ファイル 119-1.jpg監督 トラン・アン・ユン
出演 ジョシュ・ハートネット 木村拓哉 イ・ビョンホン トラン・ヌー・イェン・ケー ショーン・ユー サム・リー

 あの『青いパパイヤの香り』の監督が、豪華アジア系俳優をそろえて撮る映画とは?・・・これが本当に、お勧めしにくい作品のlなかでも実にお勧めしにくい箏抜群、です。

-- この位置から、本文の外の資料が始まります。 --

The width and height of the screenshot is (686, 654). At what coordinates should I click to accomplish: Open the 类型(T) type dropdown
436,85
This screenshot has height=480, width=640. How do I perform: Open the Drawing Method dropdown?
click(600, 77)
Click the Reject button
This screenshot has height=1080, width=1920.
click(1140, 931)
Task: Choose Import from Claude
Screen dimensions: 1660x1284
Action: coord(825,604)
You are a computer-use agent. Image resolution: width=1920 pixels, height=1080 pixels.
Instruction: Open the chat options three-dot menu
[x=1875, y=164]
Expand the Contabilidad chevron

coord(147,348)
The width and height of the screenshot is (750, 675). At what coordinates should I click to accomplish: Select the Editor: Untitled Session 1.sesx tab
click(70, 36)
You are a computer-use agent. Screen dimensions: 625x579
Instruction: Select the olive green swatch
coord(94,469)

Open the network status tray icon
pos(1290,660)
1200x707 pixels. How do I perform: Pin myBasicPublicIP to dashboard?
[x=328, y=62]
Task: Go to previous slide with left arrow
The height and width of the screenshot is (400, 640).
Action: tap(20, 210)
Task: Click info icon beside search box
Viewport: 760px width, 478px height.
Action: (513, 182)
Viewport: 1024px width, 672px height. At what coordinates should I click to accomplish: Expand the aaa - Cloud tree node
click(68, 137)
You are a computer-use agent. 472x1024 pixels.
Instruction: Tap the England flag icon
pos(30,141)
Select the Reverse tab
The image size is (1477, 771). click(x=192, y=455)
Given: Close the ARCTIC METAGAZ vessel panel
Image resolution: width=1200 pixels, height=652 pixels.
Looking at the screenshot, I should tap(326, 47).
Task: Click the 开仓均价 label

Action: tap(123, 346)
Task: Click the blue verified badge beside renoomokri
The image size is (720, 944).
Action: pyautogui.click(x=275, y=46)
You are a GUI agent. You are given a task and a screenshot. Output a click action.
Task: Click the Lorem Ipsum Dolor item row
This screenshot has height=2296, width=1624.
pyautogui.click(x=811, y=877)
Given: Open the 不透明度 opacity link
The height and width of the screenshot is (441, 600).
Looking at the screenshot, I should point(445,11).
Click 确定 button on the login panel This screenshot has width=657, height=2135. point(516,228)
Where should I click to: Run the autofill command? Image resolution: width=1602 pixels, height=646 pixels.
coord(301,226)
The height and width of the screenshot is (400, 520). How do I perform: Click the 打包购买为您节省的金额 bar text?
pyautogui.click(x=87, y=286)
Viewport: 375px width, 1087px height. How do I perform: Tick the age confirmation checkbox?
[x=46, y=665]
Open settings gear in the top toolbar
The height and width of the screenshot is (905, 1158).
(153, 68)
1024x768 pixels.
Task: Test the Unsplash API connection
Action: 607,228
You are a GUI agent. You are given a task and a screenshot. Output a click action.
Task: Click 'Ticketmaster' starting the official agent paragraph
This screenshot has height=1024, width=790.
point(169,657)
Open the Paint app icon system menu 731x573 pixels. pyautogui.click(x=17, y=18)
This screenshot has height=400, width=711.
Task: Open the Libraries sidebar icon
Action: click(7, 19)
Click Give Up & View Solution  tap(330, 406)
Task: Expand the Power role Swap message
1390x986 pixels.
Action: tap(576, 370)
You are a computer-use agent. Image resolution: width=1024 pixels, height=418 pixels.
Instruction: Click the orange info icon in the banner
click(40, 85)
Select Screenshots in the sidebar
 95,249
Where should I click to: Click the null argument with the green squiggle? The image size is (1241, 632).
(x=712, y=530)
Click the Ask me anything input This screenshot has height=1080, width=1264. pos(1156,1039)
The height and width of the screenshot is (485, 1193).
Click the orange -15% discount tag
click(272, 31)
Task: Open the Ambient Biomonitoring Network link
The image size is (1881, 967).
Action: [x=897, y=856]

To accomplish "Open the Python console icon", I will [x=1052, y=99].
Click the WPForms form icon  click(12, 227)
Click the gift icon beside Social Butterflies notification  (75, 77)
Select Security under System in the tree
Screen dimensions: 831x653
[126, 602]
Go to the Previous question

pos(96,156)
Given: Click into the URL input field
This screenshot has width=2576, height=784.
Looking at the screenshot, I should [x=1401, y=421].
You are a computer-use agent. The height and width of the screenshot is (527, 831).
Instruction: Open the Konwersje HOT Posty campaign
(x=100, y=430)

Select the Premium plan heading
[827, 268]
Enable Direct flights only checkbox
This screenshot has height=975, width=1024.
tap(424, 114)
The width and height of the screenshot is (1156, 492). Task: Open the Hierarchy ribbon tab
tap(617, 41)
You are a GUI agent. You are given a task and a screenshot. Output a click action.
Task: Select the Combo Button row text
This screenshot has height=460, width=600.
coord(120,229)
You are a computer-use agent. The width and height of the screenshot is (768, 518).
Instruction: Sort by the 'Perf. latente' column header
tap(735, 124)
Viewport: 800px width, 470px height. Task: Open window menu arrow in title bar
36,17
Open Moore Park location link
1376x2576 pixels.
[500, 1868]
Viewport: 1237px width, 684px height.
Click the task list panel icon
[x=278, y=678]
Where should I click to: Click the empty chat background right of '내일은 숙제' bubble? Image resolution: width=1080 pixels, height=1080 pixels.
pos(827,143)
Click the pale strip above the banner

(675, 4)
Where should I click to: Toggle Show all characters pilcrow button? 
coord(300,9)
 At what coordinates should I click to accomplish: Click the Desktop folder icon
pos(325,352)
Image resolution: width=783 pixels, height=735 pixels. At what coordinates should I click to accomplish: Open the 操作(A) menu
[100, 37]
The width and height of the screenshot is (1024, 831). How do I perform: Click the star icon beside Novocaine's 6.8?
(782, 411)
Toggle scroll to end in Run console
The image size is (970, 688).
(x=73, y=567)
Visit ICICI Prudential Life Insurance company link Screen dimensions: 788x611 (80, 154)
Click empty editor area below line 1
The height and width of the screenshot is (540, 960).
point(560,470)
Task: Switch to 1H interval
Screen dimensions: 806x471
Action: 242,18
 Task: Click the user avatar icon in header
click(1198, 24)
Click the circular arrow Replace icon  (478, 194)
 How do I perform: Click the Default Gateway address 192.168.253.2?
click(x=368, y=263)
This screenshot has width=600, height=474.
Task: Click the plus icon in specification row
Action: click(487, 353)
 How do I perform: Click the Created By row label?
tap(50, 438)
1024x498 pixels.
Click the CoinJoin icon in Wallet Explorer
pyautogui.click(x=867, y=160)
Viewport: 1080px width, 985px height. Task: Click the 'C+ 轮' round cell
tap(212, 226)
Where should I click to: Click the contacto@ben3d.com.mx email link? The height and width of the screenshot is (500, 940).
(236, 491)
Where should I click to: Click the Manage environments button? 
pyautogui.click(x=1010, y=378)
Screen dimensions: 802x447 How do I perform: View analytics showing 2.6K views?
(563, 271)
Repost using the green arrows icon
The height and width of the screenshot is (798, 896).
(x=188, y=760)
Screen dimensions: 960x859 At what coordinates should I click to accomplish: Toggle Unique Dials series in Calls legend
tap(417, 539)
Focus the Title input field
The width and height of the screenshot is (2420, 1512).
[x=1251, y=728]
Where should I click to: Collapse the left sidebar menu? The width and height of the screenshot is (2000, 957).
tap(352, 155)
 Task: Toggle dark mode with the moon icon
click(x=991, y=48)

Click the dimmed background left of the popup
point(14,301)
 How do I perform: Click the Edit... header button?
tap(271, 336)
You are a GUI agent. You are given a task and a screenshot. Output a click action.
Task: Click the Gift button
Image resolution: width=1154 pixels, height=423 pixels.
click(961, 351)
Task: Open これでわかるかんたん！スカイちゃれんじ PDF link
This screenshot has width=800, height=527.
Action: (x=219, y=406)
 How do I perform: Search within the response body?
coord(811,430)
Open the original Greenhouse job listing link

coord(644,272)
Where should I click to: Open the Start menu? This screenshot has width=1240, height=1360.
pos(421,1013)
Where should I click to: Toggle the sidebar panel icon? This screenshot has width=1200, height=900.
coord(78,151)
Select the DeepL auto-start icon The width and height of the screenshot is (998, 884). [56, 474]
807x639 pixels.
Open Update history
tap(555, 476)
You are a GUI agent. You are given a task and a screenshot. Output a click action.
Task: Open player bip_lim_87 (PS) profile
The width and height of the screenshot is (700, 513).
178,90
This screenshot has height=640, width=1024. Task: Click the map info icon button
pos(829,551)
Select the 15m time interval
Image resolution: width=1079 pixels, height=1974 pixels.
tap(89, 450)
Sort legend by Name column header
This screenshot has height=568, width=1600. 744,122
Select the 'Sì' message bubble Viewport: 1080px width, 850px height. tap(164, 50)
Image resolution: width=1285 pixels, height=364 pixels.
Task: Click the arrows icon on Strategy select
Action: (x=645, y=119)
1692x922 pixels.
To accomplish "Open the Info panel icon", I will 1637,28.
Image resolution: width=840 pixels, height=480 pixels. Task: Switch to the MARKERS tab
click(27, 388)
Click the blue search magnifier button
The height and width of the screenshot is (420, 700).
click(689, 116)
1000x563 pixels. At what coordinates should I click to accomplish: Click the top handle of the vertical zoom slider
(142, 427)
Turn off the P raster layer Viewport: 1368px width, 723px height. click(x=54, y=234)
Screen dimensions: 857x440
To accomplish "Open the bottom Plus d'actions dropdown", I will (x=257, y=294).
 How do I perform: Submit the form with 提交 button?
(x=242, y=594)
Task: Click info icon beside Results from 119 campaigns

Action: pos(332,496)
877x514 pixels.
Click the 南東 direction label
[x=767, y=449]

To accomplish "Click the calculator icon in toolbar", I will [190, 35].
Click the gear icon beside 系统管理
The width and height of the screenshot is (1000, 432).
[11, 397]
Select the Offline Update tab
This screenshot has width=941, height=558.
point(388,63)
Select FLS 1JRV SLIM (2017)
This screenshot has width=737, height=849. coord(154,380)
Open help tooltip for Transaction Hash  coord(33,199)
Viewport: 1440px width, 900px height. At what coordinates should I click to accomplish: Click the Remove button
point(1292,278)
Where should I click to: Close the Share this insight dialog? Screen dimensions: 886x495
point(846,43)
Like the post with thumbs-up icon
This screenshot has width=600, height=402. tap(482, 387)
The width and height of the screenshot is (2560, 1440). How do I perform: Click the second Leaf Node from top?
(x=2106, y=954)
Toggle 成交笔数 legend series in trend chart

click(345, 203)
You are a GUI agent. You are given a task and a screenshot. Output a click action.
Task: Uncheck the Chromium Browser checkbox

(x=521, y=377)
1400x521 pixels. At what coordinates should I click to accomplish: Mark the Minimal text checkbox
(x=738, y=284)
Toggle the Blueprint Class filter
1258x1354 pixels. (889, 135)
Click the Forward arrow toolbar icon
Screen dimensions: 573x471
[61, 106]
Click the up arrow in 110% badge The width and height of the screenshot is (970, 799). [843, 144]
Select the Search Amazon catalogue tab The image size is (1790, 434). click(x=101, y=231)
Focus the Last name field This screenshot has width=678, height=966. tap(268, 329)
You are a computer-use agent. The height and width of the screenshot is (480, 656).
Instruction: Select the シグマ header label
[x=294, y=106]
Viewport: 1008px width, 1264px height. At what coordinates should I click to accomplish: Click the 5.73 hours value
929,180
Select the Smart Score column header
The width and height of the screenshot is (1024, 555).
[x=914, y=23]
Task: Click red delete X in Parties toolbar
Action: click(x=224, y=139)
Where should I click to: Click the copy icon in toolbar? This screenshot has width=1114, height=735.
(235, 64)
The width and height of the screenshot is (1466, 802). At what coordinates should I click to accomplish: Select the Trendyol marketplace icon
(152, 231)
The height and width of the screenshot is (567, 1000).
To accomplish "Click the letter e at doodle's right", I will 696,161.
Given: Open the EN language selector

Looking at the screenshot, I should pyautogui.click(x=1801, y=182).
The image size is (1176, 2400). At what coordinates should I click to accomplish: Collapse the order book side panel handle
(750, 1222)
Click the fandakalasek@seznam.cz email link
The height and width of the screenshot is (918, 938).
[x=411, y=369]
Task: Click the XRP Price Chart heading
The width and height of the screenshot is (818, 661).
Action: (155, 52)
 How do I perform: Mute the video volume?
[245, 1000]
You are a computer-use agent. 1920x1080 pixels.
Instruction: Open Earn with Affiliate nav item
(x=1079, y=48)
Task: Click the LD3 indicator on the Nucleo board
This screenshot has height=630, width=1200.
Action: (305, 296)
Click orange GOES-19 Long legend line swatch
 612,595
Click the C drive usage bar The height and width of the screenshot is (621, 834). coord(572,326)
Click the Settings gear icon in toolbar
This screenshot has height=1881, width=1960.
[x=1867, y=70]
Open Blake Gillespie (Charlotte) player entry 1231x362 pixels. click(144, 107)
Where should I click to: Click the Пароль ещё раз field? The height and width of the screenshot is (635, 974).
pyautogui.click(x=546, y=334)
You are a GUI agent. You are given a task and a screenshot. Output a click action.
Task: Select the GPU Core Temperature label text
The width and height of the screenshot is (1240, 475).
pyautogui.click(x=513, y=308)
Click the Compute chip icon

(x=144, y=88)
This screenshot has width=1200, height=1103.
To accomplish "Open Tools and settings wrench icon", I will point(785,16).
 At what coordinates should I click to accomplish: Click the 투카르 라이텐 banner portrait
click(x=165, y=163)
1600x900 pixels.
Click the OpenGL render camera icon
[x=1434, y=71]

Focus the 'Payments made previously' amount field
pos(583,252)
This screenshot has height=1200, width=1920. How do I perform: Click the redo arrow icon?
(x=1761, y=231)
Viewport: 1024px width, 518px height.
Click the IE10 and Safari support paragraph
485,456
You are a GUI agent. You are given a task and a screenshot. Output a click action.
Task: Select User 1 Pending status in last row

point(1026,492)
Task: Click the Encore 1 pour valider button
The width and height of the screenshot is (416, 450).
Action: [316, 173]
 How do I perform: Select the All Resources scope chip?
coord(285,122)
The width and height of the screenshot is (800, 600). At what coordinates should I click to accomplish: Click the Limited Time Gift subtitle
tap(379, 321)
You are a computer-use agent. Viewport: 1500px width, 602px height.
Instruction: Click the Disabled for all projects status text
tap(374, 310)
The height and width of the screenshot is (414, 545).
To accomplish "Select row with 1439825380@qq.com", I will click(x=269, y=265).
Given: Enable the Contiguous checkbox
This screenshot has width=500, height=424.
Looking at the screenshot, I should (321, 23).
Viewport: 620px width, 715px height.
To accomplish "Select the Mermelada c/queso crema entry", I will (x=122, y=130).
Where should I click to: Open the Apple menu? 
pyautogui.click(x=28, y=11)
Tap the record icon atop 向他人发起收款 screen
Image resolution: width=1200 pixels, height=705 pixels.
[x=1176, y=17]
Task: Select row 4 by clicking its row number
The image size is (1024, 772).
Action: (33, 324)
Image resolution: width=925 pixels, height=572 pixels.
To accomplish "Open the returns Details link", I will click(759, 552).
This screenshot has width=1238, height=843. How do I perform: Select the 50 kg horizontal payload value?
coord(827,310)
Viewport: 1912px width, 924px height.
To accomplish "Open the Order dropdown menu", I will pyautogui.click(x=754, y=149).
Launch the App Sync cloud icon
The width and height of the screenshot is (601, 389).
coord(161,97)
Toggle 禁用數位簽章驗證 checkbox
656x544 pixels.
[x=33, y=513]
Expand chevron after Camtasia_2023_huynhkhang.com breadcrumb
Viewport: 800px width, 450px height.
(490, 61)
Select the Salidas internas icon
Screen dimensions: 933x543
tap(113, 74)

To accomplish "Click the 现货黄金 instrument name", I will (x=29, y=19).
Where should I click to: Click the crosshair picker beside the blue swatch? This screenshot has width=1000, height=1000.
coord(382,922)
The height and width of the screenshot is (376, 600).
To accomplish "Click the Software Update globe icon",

 まず、ジョシュ・ハートネット演じるクライン、作品のために猟奇殺人を続けるハスフォードの、異様なシーンが続く。
 時系列が重なって描かれるので、何が現在で何が過去か?とりあえずそこは流しながら見ていかなければならない。
 大富豪が行方不明になった息子を探している。クラインは刑事だったが今は探偵である。大富豪は姿を現さない。汚染を恐れている、という。息子はフィリピンにいるらしい。ミンダナオ島→香港と、生死のわからない息子シタオ(木村拓哉)を追っていく。イ・ビョンホンはここでは香港マフィアのス・ドンポとなっている。いやいやこのイ・ビョンホンの衣装がすごい。いったいどこを探すとこんな色のシャツが存在するのだ?トラン・アン・ユン映画のいつものヒロイン、トラン・ヌー・イェン・ケーはこのス・ドンポの愛人リリ。
 
 クラインの刑事時代の仲間役は、元々、呉彦祖(ダニエル・ウー)の予定だったが、撮影前にアメリカで遊んでいて足を怪我したためにショーン・ユーに代わったのだった。この作品の場合、ダニエルにやってほしかった。暴力刑事のにおいが、ショーンからは漂わない(ダニエルの前にトニー・レオンや張震にオファーしたという説も)。ちらちら出てくるサム・リーはいかにも。

 シタオは人の傷を治す力を持っている。SFには時々見かける設定である。その傷を自らの体に移すという設定も、珍しくはない。…その能力ゆえに、ある種、神とされることも、珍しくはないが。
 この映画全体が、キリストを体現しているシタオを中心に、聖書の中の人々に模してえがかれている、ようです。リリは明らかにマグダラのマリア。シタオの父が姿をあらわさことも、ああ、そういうことか、と後でわかる仕組み。私はクリスチャンではないので、いま一つよくわからない。けれど、じゃあクリスチャンのガラ夫人この映画を見てみませんか?とはとても言えない。

 猟奇殺人者=芸術家の、死んだ肉体を使った作品が、かなりアートなのですよ。完成度が高いので、見たくもないのについ見入ってしまう。

 “傷”“痛み”をテーマとして描かれている、そして、「怖い」というセリフが印象に残る映画です、もう一度見たら何かがわかるかも、と思いますが、あまりのグロテスクさに二の足を踏むなあ、という作品。ヒットはしないでしょう、いくら木村クンでイ・ビョンホンでも。

 見ている間、なにかに似ているんだけど、と思っていたのですが、吉田秋生の漫画たち、バナナフィッシュ、夜叉、イヴの眠り、などにあるものと、どこか似ている気がします。

 作品として成功しているか?きちんと昇華されているか?うーん・・・もう一度見てみたいものであります。DVD向きではありません。